## What the task asks
Scan the records below for the line with "The width and height of the screenshot is (766, 574)." and the line with "Viewport: 974px width, 1024px height.". Repeat those two lines and every line between them exactly, and nothing else.
─── Extracted information
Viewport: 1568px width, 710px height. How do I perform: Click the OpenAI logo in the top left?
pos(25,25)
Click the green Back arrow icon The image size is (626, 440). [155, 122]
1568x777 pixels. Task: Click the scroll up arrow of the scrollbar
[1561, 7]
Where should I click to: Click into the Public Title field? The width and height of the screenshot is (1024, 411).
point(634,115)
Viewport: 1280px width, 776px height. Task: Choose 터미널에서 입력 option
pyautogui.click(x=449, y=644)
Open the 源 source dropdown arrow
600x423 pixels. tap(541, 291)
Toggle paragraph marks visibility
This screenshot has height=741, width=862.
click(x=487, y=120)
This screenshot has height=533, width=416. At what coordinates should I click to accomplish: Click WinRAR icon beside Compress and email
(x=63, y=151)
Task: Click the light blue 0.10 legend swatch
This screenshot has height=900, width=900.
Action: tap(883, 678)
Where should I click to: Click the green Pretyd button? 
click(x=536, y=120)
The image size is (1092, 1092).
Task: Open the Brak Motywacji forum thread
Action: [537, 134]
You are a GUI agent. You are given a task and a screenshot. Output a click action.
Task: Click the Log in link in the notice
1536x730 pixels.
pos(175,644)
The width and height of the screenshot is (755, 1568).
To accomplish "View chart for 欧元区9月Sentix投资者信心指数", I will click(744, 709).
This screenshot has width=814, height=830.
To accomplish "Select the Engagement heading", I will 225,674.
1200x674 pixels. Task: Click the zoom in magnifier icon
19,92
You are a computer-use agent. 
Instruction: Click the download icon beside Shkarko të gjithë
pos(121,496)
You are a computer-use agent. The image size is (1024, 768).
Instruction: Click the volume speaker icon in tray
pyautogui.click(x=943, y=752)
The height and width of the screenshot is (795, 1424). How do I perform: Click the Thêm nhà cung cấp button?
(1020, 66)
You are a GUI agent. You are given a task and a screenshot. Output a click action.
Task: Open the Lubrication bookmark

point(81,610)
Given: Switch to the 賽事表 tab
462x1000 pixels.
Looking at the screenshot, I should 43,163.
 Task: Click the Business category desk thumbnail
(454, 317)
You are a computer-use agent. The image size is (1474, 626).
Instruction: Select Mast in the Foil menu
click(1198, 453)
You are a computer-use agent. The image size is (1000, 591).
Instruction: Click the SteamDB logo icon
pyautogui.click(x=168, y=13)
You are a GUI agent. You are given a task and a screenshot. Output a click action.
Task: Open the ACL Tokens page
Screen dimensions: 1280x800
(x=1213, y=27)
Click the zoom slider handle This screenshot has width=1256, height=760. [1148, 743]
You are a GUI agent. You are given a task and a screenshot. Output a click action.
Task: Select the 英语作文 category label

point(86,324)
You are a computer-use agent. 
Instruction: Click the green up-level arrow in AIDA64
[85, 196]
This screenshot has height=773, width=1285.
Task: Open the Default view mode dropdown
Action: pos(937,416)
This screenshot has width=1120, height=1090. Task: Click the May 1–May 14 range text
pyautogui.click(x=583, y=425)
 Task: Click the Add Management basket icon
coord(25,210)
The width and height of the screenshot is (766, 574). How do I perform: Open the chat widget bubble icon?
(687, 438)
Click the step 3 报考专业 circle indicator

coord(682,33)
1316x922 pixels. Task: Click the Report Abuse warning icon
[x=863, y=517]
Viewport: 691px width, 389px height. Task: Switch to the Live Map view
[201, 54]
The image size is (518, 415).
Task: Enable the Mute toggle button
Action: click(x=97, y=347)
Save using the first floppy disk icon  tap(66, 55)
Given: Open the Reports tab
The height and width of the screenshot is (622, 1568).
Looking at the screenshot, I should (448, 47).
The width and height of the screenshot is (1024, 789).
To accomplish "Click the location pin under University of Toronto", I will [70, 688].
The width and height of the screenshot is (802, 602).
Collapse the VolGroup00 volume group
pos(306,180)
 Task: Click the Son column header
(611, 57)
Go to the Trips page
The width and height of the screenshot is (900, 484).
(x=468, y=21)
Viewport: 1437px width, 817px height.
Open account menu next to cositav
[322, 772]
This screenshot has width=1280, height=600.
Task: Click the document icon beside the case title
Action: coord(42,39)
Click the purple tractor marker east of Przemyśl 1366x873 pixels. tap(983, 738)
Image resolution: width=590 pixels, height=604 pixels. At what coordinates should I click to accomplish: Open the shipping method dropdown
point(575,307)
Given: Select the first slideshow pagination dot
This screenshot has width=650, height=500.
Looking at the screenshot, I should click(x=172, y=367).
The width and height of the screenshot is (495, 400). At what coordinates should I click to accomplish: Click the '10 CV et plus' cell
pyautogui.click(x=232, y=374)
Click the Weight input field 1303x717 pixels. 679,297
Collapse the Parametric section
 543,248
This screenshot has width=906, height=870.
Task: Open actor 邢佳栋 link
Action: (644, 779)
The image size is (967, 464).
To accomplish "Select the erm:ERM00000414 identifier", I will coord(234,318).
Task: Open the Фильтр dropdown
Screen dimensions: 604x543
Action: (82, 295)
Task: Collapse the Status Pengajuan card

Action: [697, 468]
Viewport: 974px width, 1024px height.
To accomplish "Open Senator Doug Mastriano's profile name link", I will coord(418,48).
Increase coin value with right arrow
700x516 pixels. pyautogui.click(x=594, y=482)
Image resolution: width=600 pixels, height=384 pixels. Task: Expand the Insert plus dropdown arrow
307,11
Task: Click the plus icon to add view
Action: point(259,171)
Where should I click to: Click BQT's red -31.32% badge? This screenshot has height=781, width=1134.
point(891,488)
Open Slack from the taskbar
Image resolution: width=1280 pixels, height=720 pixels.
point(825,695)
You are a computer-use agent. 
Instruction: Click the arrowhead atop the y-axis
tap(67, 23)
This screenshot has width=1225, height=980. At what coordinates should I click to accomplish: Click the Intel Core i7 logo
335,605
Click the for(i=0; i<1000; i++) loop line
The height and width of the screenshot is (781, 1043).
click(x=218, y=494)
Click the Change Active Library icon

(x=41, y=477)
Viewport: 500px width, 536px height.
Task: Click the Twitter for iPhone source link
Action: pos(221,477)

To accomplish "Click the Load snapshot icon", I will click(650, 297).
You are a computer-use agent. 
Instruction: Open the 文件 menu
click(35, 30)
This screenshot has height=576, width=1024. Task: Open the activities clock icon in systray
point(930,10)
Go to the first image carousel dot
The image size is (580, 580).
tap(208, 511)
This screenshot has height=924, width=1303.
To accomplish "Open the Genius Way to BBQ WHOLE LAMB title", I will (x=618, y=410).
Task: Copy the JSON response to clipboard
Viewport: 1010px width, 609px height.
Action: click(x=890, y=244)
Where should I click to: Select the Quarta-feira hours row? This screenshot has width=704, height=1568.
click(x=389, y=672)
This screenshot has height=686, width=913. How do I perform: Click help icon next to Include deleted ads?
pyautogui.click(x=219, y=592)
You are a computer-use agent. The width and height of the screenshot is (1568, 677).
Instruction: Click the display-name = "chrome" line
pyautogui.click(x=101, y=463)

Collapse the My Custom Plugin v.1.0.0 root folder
──────
## Exercise output
The width and height of the screenshot is (766, 574). How do I perform: Open the chat widget bubble icon?
(687, 438)
Click the step 3 报考专业 circle indicator

coord(682,33)
1316x922 pixels. Task: Click the Report Abuse warning icon
[x=863, y=517]
Viewport: 691px width, 389px height. Task: Switch to the Live Map view
[201, 54]
The image size is (518, 415).
Task: Enable the Mute toggle button
Action: click(x=97, y=347)
Save using the first floppy disk icon  tap(66, 55)
Given: Open the Reports tab
The height and width of the screenshot is (622, 1568).
Looking at the screenshot, I should (448, 47).
The width and height of the screenshot is (1024, 789).
To accomplish "Click the location pin under University of Toronto", I will [70, 688].
The width and height of the screenshot is (802, 602).
Collapse the VolGroup00 volume group
pos(306,180)
 Task: Click the Son column header
(611, 57)
Go to the Trips page
The width and height of the screenshot is (900, 484).
(x=468, y=21)
Viewport: 1437px width, 817px height.
Open account menu next to cositav
[322, 772]
This screenshot has width=1280, height=600.
Task: Click the document icon beside the case title
Action: coord(42,39)
Click the purple tractor marker east of Przemyśl 1366x873 pixels. tap(983, 738)
Image resolution: width=590 pixels, height=604 pixels. At what coordinates should I click to accomplish: Open the shipping method dropdown
point(575,307)
Given: Select the first slideshow pagination dot
This screenshot has width=650, height=500.
Looking at the screenshot, I should click(x=172, y=367).
The width and height of the screenshot is (495, 400). At what coordinates should I click to accomplish: Click the '10 CV et plus' cell
pyautogui.click(x=232, y=374)
Click the Weight input field 1303x717 pixels. 679,297
Collapse the Parametric section
 543,248
This screenshot has width=906, height=870.
Task: Open actor 邢佳栋 link
Action: (644, 779)
The image size is (967, 464).
To accomplish "Select the erm:ERM00000414 identifier", I will coord(234,318).
Task: Open the Фильтр dropdown
Screen dimensions: 604x543
Action: (82, 295)
Task: Collapse the Status Pengajuan card

Action: [697, 468]
Viewport: 974px width, 1024px height.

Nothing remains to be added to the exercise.